*EXCERPTED RECORDS*:
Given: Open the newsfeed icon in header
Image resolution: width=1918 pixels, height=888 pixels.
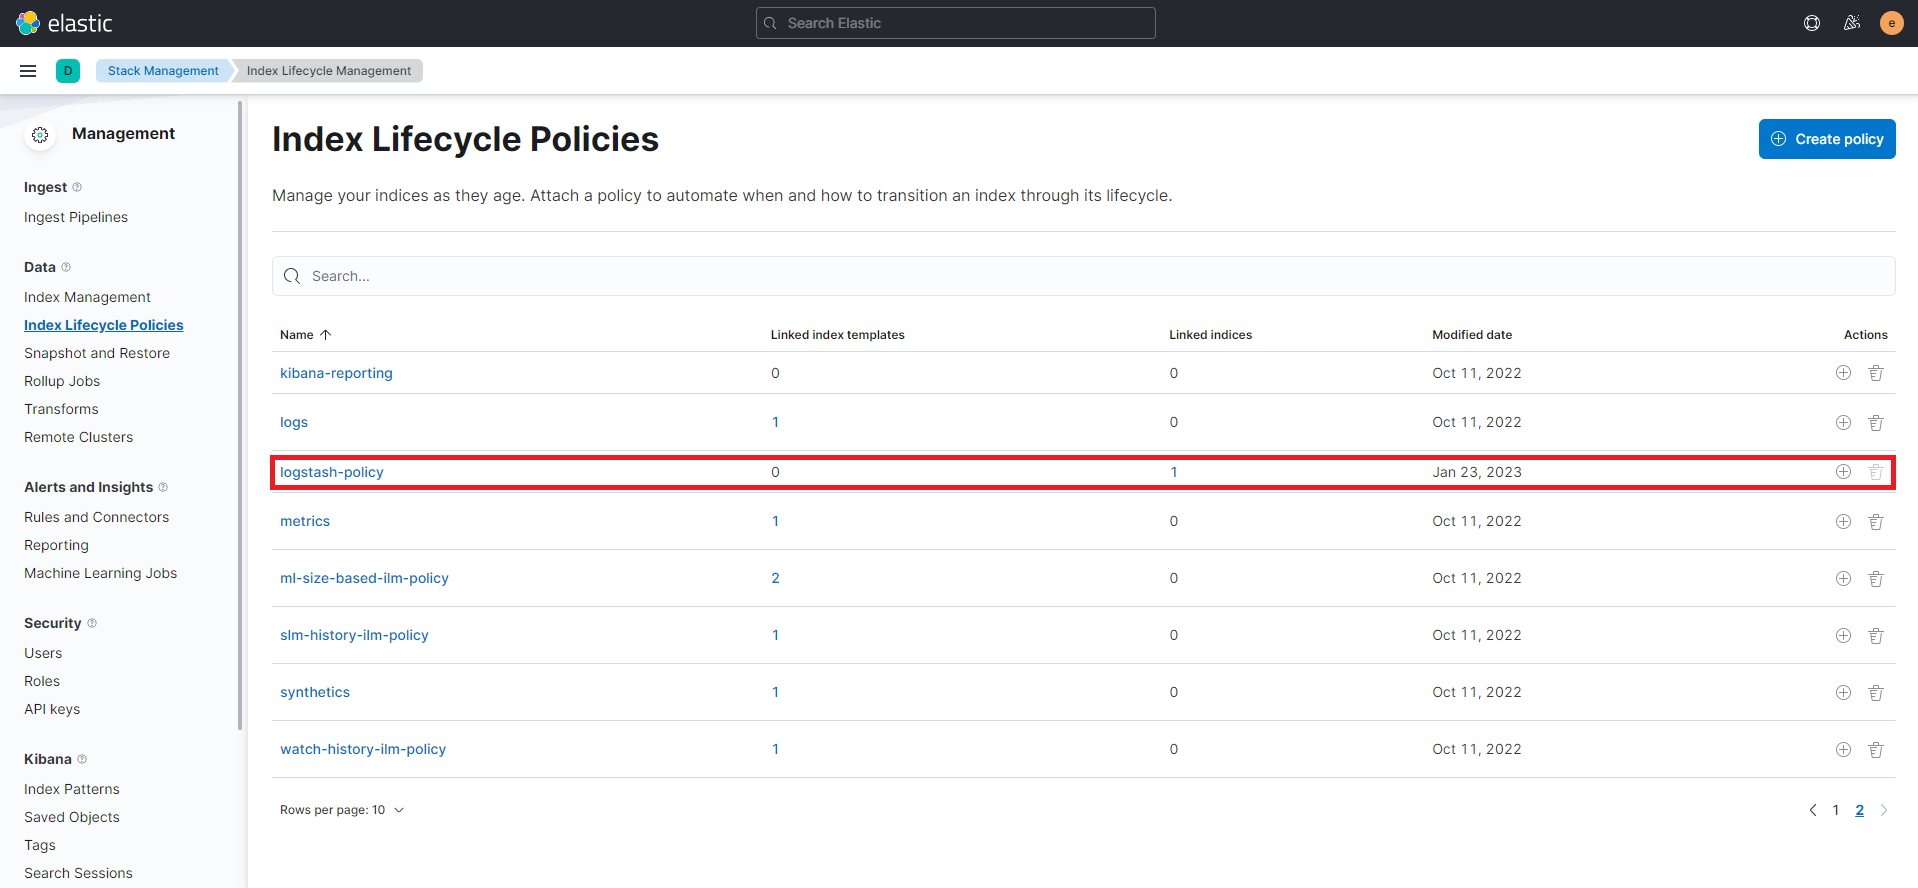Looking at the screenshot, I should tap(1851, 23).
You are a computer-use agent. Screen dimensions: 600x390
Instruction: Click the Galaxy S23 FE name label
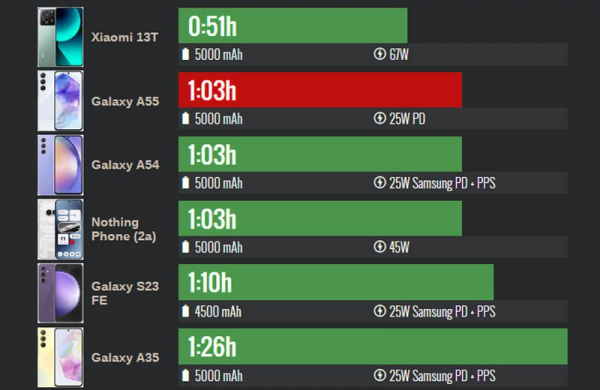(x=125, y=293)
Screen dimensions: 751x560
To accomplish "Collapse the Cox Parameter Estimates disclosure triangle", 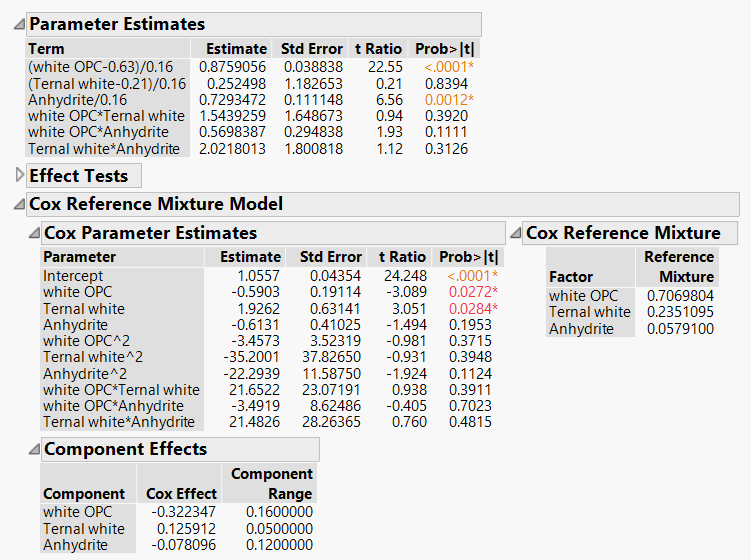I will (x=34, y=233).
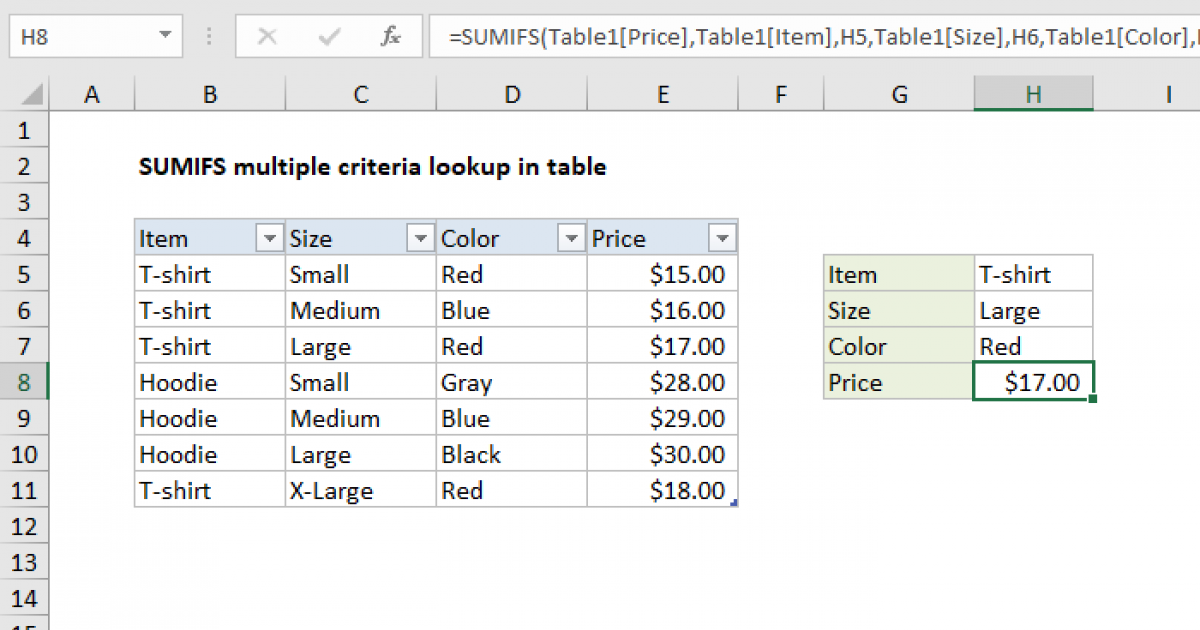Select row 11 header
The width and height of the screenshot is (1200, 630).
pos(25,490)
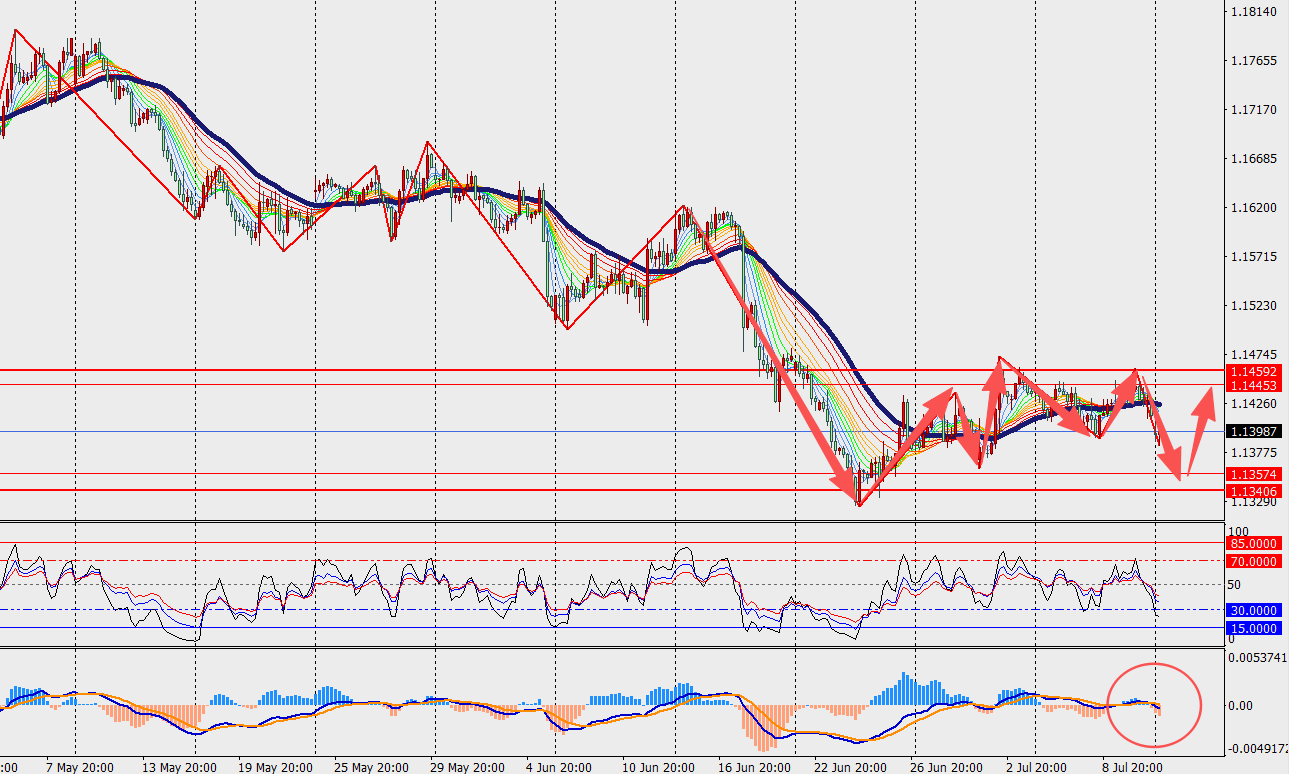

*ACTION ITEM*: Return the number of lines containing the word "dimensions" in these records, with no additional output.

*ANSWER BOX*: 2